Assignment =
Hand back, word for word, the lines from the one containing "Where should I" to the end of the records, both included, and leave out pictures.

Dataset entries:
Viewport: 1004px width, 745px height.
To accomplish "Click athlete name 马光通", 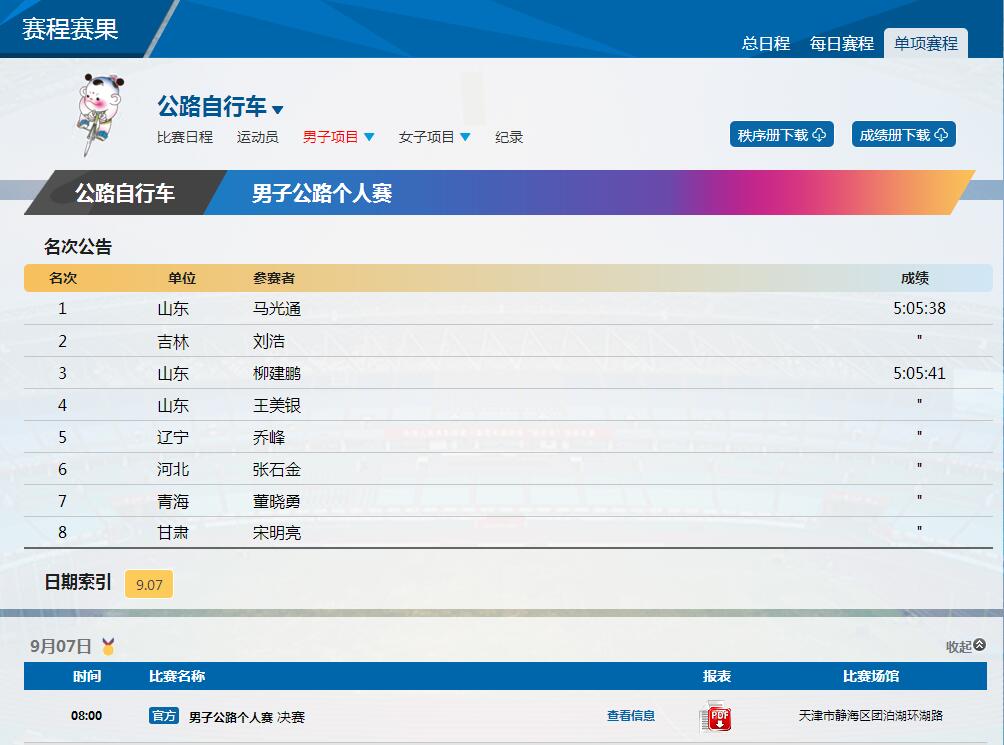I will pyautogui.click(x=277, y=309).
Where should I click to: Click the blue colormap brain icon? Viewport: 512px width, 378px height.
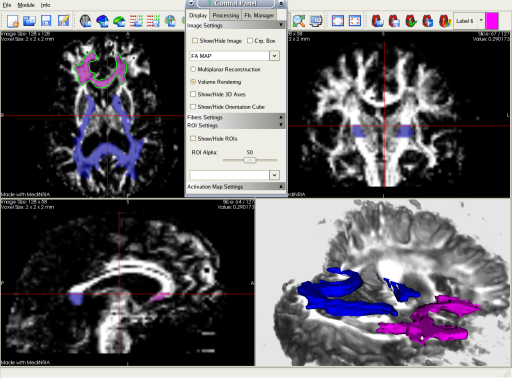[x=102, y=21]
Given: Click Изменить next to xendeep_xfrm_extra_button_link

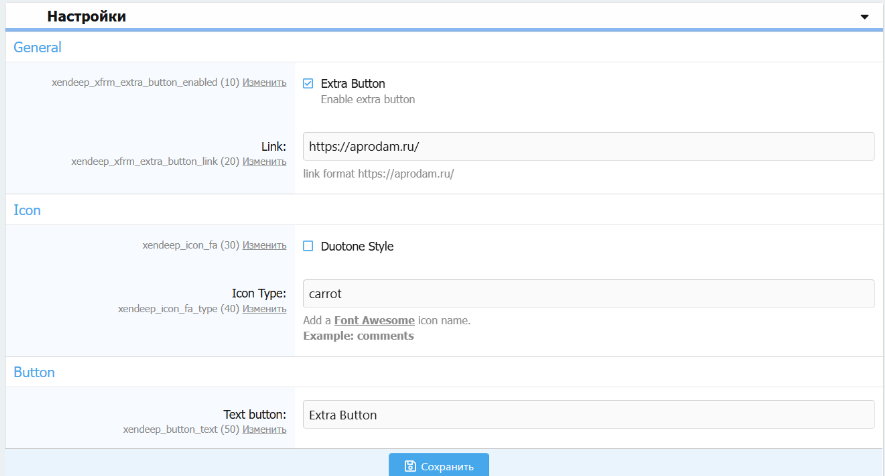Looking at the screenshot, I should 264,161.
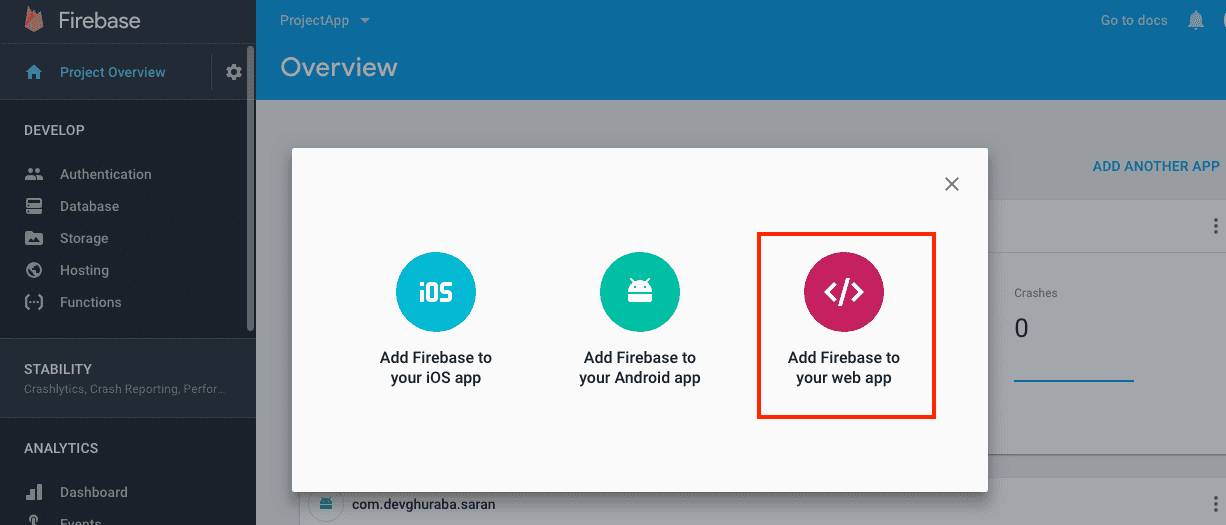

Response to this exercise =
Where should I click to: Click the blue colormap brain icon? Viewport: 512px width, 378px height.
[x=102, y=21]
Given: Click Изменить next to xendeep_xfrm_extra_button_link

Looking at the screenshot, I should 264,161.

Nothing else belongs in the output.